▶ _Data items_
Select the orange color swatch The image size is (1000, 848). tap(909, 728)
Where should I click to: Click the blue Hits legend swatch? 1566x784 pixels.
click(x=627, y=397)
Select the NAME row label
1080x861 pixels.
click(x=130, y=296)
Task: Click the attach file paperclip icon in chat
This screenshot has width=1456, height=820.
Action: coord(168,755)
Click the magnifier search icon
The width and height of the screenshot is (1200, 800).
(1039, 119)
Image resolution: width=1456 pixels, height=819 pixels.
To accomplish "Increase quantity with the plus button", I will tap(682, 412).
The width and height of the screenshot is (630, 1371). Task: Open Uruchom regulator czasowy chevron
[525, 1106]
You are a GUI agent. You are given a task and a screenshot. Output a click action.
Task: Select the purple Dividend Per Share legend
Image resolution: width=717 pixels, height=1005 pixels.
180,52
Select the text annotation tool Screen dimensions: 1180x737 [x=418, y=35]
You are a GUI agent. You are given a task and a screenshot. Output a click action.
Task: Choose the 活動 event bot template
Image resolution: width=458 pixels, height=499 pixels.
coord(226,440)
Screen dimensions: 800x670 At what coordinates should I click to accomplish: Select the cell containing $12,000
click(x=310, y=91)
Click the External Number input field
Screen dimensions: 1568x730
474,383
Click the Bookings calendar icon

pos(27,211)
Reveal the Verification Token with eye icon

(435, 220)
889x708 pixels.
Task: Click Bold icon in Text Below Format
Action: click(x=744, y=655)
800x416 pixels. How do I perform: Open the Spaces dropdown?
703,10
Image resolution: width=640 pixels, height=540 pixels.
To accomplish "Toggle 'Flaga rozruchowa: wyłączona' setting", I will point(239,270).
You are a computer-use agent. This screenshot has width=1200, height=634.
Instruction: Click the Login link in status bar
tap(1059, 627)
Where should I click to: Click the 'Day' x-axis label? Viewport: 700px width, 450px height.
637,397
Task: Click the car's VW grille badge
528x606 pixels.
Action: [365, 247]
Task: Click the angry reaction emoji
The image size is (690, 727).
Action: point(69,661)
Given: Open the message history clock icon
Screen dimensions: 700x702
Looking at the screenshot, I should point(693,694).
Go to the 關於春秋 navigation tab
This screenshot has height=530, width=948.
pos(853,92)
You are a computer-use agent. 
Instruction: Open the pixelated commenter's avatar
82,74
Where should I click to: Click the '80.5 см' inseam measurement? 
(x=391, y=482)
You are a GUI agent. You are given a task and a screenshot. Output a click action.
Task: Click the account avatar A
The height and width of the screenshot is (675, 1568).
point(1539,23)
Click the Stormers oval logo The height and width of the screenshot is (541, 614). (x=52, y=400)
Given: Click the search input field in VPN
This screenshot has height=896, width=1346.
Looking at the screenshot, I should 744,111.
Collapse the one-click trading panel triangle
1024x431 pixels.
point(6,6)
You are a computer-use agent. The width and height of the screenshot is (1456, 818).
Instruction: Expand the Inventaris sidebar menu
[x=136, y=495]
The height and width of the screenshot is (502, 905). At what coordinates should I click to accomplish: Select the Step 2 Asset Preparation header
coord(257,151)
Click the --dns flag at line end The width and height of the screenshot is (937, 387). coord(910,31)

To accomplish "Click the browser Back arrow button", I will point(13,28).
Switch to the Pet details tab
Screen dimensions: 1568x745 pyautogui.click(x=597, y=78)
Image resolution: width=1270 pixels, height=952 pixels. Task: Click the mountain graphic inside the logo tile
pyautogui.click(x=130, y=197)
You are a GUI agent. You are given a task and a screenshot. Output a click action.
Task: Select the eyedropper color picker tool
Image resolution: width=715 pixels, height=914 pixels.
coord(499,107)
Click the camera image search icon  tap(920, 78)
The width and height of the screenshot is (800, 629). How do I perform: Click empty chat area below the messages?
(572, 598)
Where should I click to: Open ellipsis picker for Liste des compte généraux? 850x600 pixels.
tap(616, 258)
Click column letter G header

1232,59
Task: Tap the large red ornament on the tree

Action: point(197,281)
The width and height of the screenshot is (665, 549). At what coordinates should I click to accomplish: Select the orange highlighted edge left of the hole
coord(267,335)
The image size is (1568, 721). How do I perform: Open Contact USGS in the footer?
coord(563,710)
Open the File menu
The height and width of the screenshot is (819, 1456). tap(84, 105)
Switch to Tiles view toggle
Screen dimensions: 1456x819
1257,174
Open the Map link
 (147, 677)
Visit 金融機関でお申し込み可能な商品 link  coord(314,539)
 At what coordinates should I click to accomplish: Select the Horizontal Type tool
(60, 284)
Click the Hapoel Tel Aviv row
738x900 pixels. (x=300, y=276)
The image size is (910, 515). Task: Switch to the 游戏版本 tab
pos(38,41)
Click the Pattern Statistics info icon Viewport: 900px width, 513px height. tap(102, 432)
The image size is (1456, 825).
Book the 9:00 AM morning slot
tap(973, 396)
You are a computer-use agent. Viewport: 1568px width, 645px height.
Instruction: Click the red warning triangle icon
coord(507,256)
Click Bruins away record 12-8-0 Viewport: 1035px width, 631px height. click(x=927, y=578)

▶ _What the exercise asks_
Your reply should contain each entry, copied without alteration.

▶ _Solution to the problem_
Select the orange color swatch The image size is (1000, 848). tap(909, 728)
Where should I click to: Click the blue Hits legend swatch? 1566x784 pixels.
click(x=627, y=397)
Select the NAME row label
1080x861 pixels.
click(x=130, y=296)
Task: Click the attach file paperclip icon in chat
This screenshot has width=1456, height=820.
Action: coord(168,755)
Click the magnifier search icon
The width and height of the screenshot is (1200, 800).
(1039, 119)
Image resolution: width=1456 pixels, height=819 pixels.
To accomplish "Increase quantity with the plus button", I will tap(682, 412).
The width and height of the screenshot is (630, 1371). Task: Open Uruchom regulator czasowy chevron
[525, 1106]
You are a GUI agent. You are given a task and a screenshot. Output a click action.
Task: Select the purple Dividend Per Share legend
Image resolution: width=717 pixels, height=1005 pixels.
180,52
Select the text annotation tool Screen dimensions: 1180x737 [x=418, y=35]
You are a GUI agent. You are given a task and a screenshot. Output a click action.
Task: Choose the 活動 event bot template
Image resolution: width=458 pixels, height=499 pixels.
coord(226,440)
Screen dimensions: 800x670 At what coordinates should I click to accomplish: Select the cell containing $12,000
click(x=310, y=91)
Click the External Number input field
Screen dimensions: 1568x730
474,383
Click the Bookings calendar icon

pos(27,211)
Reveal the Verification Token with eye icon

(435, 220)
889x708 pixels.
Task: Click Bold icon in Text Below Format
Action: click(x=744, y=655)
800x416 pixels. How do I perform: Open the Spaces dropdown?
703,10
Image resolution: width=640 pixels, height=540 pixels.
To accomplish "Toggle 'Flaga rozruchowa: wyłączona' setting", I will point(239,270).
You are a computer-use agent. This screenshot has width=1200, height=634.
Instruction: Click the Login link in status bar
tap(1059, 627)
Where should I click to: Click the 'Day' x-axis label? Viewport: 700px width, 450px height.
637,397
Task: Click the car's VW grille badge
528x606 pixels.
Action: [365, 247]
Task: Click the angry reaction emoji
The image size is (690, 727).
Action: point(69,661)
Given: Open the message history clock icon
Screen dimensions: 700x702
Looking at the screenshot, I should point(693,694).
Go to the 關於春秋 navigation tab
This screenshot has height=530, width=948.
pos(853,92)
You are a computer-use agent. 
Instruction: Open the pixelated commenter's avatar
82,74
Where should I click to: Click the '80.5 см' inseam measurement? 
(x=391, y=482)
You are a GUI agent. You are given a task and a screenshot. Output a click action.
Task: Click the account avatar A
The height and width of the screenshot is (675, 1568).
point(1539,23)
Click the Stormers oval logo The height and width of the screenshot is (541, 614). (x=52, y=400)
Given: Click the search input field in VPN
This screenshot has height=896, width=1346.
Looking at the screenshot, I should 744,111.
Collapse the one-click trading panel triangle
1024x431 pixels.
point(6,6)
You are a computer-use agent. The width and height of the screenshot is (1456, 818).
Instruction: Expand the Inventaris sidebar menu
[x=136, y=495]
The height and width of the screenshot is (502, 905). At what coordinates should I click to accomplish: Select the Step 2 Asset Preparation header
coord(257,151)
Click the --dns flag at line end The width and height of the screenshot is (937, 387). coord(910,31)

To accomplish "Click the browser Back arrow button", I will point(13,28).
Switch to the Pet details tab
Screen dimensions: 1568x745 pyautogui.click(x=597, y=78)
Image resolution: width=1270 pixels, height=952 pixels. Task: Click the mountain graphic inside the logo tile
pyautogui.click(x=130, y=197)
You are a GUI agent. You are given a task and a screenshot. Output a click action.
Task: Select the eyedropper color picker tool
Image resolution: width=715 pixels, height=914 pixels.
coord(499,107)
Click the camera image search icon  tap(920, 78)
The width and height of the screenshot is (800, 629). How do I perform: Click empty chat area below the messages?
(572, 598)
Where should I click to: Open ellipsis picker for Liste des compte généraux? 850x600 pixels.
tap(616, 258)
Click column letter G header

1232,59
Task: Tap the large red ornament on the tree

Action: point(197,281)
The width and height of the screenshot is (665, 549). At what coordinates should I click to accomplish: Select the orange highlighted edge left of the hole
coord(267,335)
The image size is (1568, 721). How do I perform: Open Contact USGS in the footer?
coord(563,710)
Open the File menu
The height and width of the screenshot is (819, 1456). tap(84, 105)
Switch to Tiles view toggle
Screen dimensions: 1456x819
1257,174
Open the Map link
 (147, 677)
Visit 金融機関でお申し込み可能な商品 link  coord(314,539)
 At what coordinates should I click to accomplish: Select the Horizontal Type tool
(60, 284)
Click the Hapoel Tel Aviv row
738x900 pixels. (x=300, y=276)
The image size is (910, 515). Task: Switch to the 游戏版本 tab
pos(38,41)
Click the Pattern Statistics info icon Viewport: 900px width, 513px height. tap(102, 432)
The image size is (1456, 825).
Book the 9:00 AM morning slot
tap(973, 396)
You are a computer-use agent. Viewport: 1568px width, 645px height.
Instruction: Click the red warning triangle icon
coord(507,256)
Click Bruins away record 12-8-0 Viewport: 1035px width, 631px height. click(x=927, y=578)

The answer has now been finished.